Analysis: World poorly placed to meet new economic crisis - Yahoo! News
With financial markets in turmoil and economic growth slowing, policymakers around the world may once again be forced to cooperate to try to head off a crisis, as they did successfully in 2008-2009. But this time, they have fewer good options.
Central banks have less room to ease monetary policy than they did three years ago; cash-strapped governments cannot afford to boost spending as much; and political disarray in some countries may make concerted global policymaking harder.
"What can you do? On monetary policy, clearly no one agrees with anyone. On fiscal policy, everyone is blocked," said Deutsche Bank economist Gilles Moec.

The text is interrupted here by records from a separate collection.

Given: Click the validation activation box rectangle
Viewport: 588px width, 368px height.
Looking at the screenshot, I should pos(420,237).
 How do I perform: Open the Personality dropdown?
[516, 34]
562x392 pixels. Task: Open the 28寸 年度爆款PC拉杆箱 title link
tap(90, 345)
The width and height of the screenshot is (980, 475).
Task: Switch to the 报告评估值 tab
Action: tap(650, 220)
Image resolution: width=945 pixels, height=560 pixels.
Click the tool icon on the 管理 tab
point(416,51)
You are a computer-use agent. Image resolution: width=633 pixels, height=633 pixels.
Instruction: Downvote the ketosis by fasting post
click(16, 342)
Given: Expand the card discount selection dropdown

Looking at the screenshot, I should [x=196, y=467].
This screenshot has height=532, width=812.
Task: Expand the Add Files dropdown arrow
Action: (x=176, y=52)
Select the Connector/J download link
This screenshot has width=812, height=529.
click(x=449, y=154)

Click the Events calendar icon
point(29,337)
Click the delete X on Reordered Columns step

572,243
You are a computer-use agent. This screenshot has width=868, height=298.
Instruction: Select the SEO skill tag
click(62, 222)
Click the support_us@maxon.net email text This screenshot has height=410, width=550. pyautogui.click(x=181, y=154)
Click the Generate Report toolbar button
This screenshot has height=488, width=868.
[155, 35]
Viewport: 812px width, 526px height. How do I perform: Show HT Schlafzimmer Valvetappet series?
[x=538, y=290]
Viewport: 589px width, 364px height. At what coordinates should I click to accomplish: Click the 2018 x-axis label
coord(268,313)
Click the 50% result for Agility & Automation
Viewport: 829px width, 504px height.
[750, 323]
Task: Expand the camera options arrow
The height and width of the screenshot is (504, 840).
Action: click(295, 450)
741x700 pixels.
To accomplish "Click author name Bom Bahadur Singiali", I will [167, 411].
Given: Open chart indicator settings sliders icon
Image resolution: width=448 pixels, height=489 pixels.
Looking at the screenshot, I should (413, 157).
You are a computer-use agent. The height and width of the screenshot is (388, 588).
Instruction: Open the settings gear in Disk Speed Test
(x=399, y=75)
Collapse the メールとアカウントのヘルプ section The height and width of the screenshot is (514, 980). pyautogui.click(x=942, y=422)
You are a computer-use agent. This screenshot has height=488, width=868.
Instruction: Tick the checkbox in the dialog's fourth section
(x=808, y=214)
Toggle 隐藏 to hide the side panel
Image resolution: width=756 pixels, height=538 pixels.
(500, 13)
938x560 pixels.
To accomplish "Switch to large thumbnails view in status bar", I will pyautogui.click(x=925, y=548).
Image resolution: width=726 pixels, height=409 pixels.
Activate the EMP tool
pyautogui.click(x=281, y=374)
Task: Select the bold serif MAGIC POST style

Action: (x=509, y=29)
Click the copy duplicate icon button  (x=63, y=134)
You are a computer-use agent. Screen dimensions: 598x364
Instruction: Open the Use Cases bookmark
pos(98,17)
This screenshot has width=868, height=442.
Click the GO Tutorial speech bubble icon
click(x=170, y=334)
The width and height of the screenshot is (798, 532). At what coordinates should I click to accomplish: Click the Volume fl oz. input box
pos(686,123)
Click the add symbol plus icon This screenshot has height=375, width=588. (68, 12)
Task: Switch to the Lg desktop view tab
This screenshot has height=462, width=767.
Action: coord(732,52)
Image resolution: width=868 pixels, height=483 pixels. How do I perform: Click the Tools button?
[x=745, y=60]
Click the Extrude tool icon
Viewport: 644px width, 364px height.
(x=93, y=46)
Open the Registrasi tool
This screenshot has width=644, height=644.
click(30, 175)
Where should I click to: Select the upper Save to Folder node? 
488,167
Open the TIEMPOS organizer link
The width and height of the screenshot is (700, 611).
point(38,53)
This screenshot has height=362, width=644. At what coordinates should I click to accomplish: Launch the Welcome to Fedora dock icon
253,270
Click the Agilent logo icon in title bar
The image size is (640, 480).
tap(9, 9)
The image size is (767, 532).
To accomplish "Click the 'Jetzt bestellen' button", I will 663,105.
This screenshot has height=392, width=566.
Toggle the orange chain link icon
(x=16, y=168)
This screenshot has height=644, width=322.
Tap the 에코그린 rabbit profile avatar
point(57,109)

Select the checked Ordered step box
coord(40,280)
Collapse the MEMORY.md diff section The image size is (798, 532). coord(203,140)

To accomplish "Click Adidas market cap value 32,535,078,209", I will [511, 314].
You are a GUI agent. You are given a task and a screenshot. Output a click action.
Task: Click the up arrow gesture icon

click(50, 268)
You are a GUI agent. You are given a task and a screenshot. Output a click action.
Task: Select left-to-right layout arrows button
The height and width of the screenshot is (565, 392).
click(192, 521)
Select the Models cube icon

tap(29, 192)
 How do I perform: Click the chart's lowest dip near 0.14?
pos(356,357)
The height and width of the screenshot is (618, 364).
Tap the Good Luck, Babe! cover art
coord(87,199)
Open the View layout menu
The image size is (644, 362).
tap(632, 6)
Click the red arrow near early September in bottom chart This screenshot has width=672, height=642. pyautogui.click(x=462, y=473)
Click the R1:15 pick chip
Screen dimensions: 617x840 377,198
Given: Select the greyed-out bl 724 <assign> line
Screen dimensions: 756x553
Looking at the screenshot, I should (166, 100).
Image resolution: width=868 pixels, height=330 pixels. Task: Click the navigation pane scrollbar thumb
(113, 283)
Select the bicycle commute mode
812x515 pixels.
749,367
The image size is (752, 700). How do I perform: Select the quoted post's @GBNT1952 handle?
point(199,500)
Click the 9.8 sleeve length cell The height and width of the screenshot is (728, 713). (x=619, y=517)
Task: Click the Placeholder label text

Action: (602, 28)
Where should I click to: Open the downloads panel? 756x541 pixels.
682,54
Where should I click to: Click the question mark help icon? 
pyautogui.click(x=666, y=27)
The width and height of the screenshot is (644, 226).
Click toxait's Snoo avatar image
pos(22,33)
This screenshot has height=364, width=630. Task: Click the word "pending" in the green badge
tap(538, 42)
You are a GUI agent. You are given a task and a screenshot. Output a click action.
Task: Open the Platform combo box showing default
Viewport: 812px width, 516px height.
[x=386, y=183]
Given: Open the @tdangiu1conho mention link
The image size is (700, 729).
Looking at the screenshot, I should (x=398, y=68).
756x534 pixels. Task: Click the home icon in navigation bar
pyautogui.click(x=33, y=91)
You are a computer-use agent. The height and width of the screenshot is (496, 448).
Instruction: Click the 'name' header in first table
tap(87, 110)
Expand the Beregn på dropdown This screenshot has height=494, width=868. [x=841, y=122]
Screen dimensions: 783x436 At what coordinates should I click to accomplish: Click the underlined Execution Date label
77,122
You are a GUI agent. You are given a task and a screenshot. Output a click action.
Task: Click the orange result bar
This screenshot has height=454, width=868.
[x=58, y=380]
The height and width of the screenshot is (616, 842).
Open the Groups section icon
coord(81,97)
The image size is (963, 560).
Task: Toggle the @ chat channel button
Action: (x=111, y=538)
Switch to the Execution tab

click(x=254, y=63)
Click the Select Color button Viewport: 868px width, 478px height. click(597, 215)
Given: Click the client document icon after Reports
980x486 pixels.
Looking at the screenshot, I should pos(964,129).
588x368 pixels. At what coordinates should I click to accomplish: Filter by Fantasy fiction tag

By some measures, the global situation is not nearly as bad as it was in 2008. Banks have strengthened themselves since the collapse of Lehman Brothers and the world is still far from a recession; JPMorgan may have cut its forecast for 2012 U.S. growth this week but it still expects an expansion of 1 percent.
Global stocks have dropped nearly 10 percent in the last month but MSCI's world equity index is still 90 percent above its 2009 low.
"I know people are saying that this feels very much like 2008 but I don't think we are there. In 2008, you could point at the problem in the banking sector and there were failed banks," said Nomura economist Jens Sondergaard.
Still, the trends have clearly turned negative. National purchasing managers indexes around the world have dropped near or below the "boom or bust" threshold separating economic growth from contraction. This week's slide of British government bond yields to record lows underlines both investor nervousness and a grim growth outlook.
In some ways, the situation is more worrying than it was in 2008: There is widespread concern about the risk of a downgrade of the U.S. sovereign credit rating, and a bond market attack on Italy, the euro zone's third-biggest economy, has called into question the long-term viability of the zone. Valuations of U.S. and European bank shares are back around levels hit at the time of Lehman's collapse.